What’s Great · First of all, the battery life is dramatically longer. I suppose not having a video card makes a difference, plus the battery is physically bigger. Lots of time, when I’m going to be working around the house, I just don’t bother to plug in. And with one spare, you’ve got enough hours of work that you’re probably going to run out of gas way before the computer does.

The stronger Wifi is a big deal too; I can see lots of networks that the old PowerBook couldn’t. Wednesday night, when the Washington Westin’s Internet failed to work, I opened the window and could get along just fine on the TMobile from the Starbucks eight floors down.
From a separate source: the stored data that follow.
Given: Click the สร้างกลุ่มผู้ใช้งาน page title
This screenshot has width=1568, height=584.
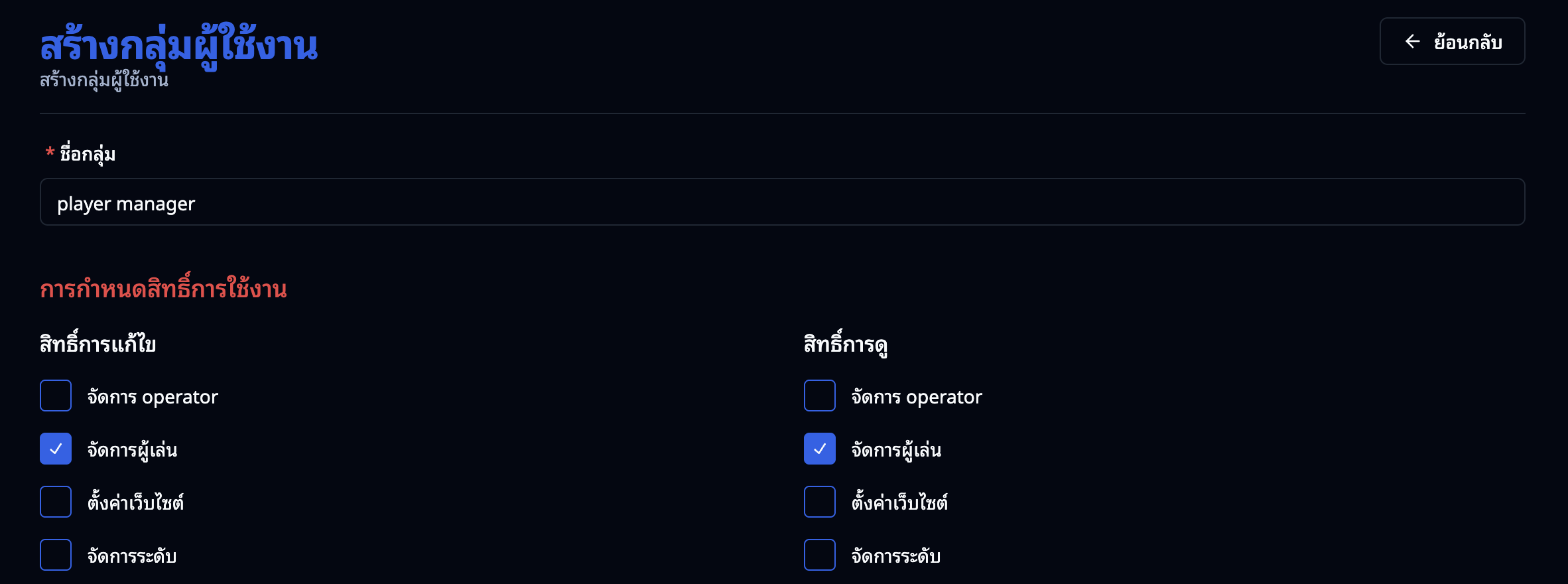Looking at the screenshot, I should point(178,45).
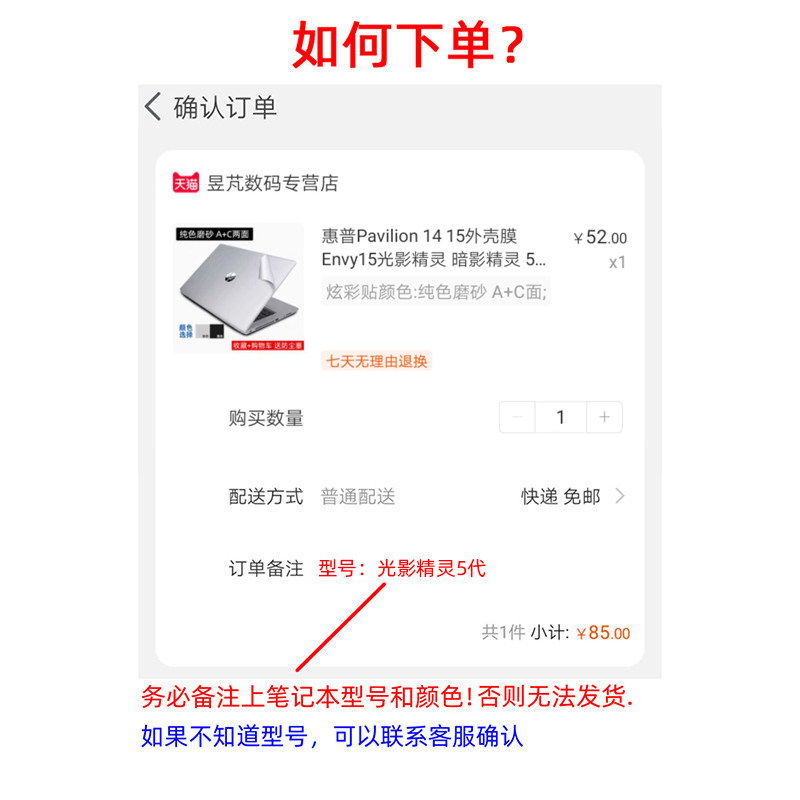Tap the 小计 ¥85.00 subtotal amount
Viewport: 800px width, 800px height.
(603, 633)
Smaller is good too; I’m typing this in Air Canada econo-class; the worst possible scenario, in front of the exit row so I can’t lean back, and a rude, inconsiderate person in front of me pushed back to the max. It ain’t comfortable (I so hate travel these days) but work is happening. Of course, there’s no free lunch; the screen being only 800 pixels high cramps my photo-editing style when I don’t have an outboard screen.

I really like the glossy screen; pictures look better.
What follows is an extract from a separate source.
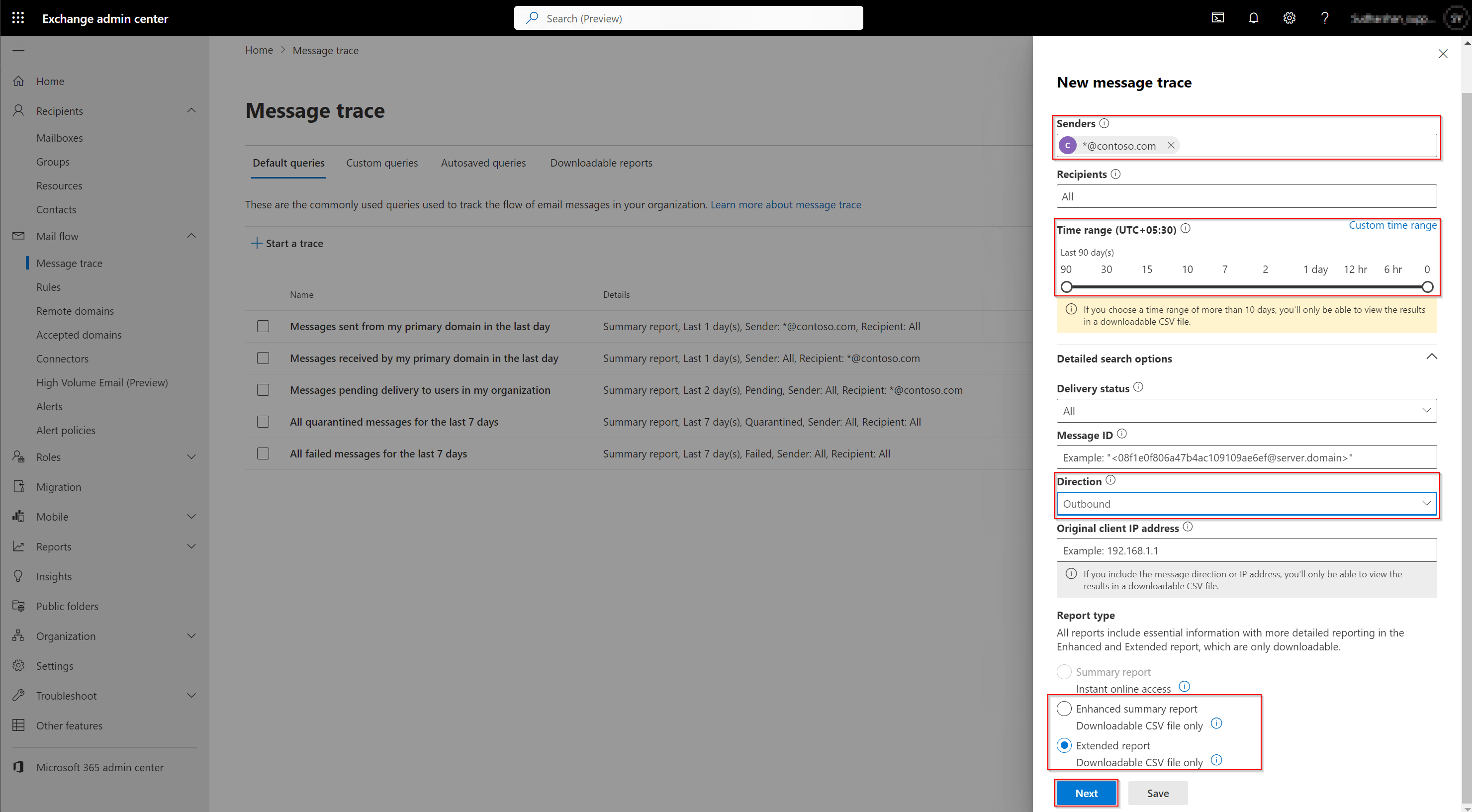
Task: Select Extended report radio button
Action: pyautogui.click(x=1064, y=745)
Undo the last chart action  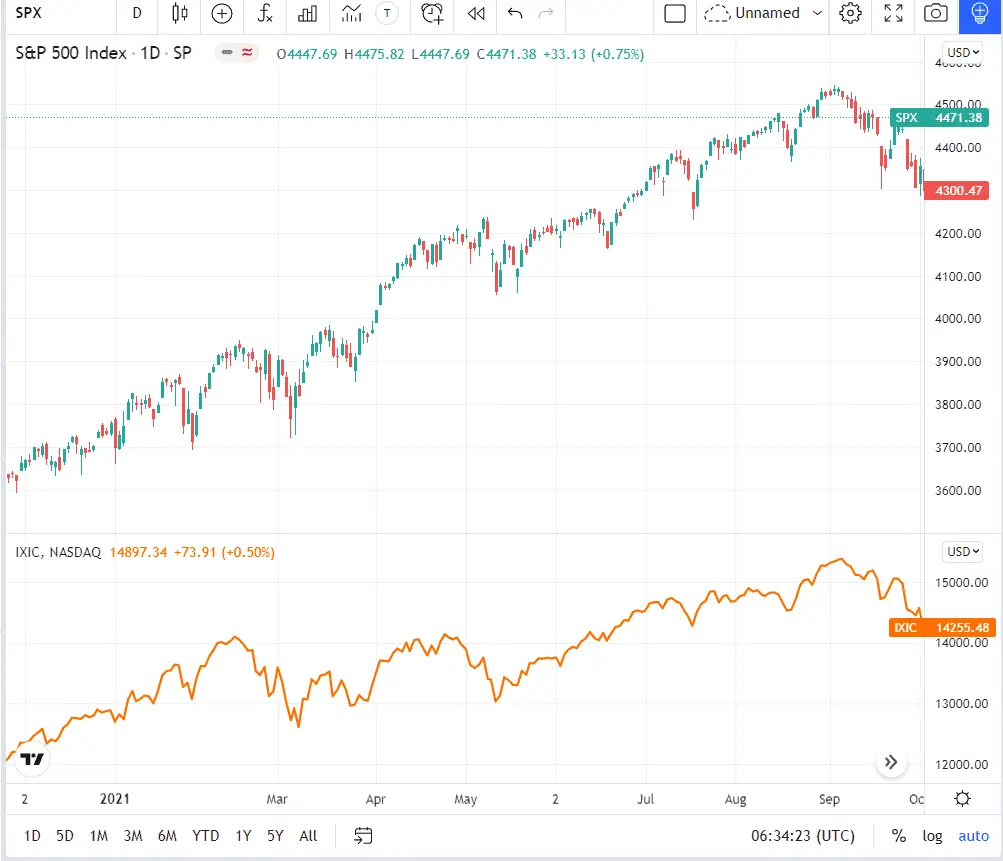coord(515,13)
Gripes · I’m waiting for a native release of Photoshop Elements, so it’ll be faster. It’d probably be smart to get a copy of Lightroom, which is native I think, and spend more time there. The non-native Adobe Camera Raw plug-in processing is particularly painful.

The fan runs more than I think it ought to; really objectionably loud sometimes.

The keyboard is OK but for some reason my pinky repeatedly fails to find the Control key, which is a big deal for an Emacs-keystrokes junkie.

Like everyone report, it smudges and marks up awfully fast. Guess I’ll have to apply that Mr. Clean recipe I saw somewhere on a weekly basis.

I plugged it into a projector for the first time at Web Design World, and it refused to see anything more than 800x600, even though the projector could really do 1024x768.

TBD · I haven’t got around to loading up Parallels and Solaris and so on yet. We’ll see...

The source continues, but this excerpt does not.